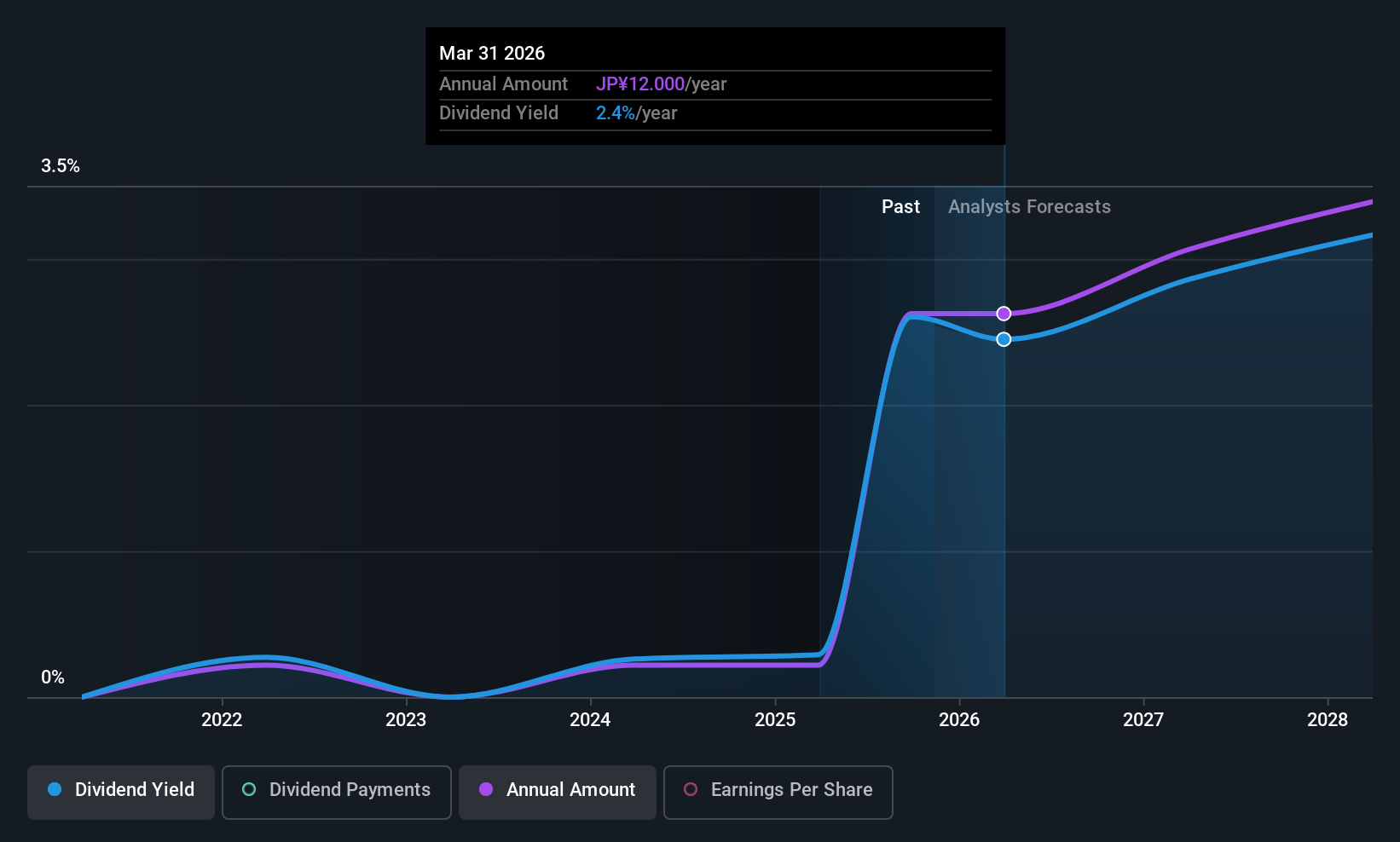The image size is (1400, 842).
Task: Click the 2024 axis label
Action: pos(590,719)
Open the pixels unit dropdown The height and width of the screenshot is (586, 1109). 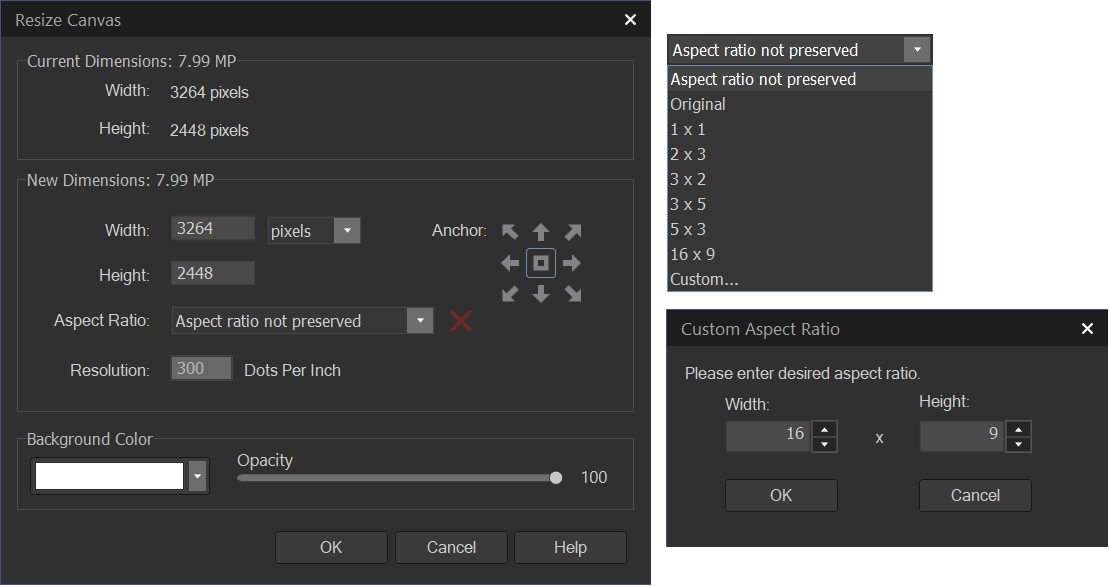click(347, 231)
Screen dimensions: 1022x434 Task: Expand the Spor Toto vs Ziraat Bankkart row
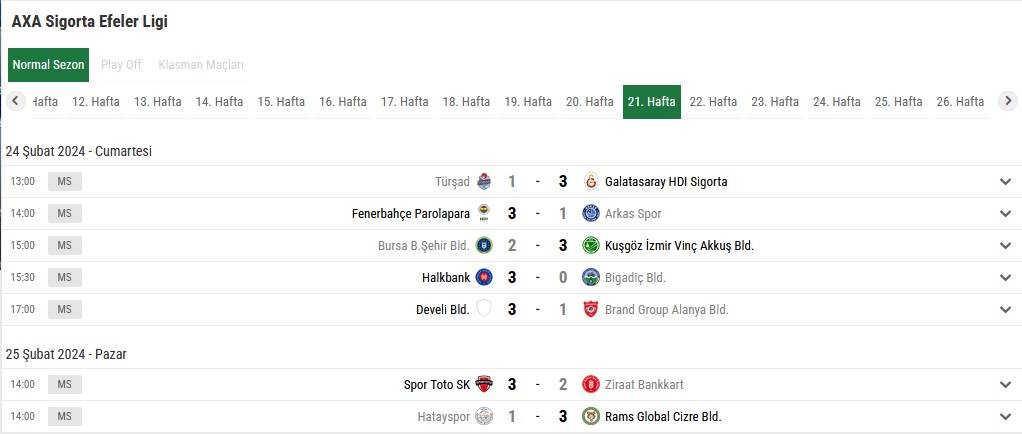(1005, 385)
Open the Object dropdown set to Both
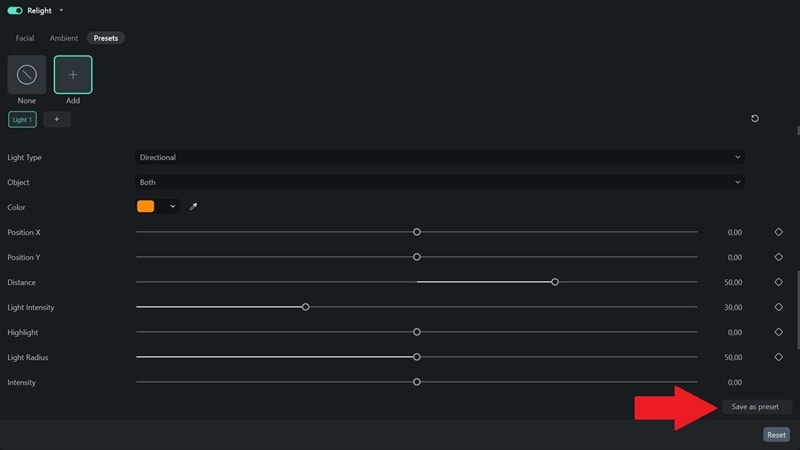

DESCRIPTION OF THE TASK: Starting at the line that contains "Screen dimensions: 1022x434", reproduce each line exactly through the end of the entries above, leaving every picture out.

ANSWER SPACE:
Screen dimensions: 1022x434 Task: Expand the Spor Toto vs Ziraat Bankkart row
(1005, 385)
Open the Object dropdown set to Both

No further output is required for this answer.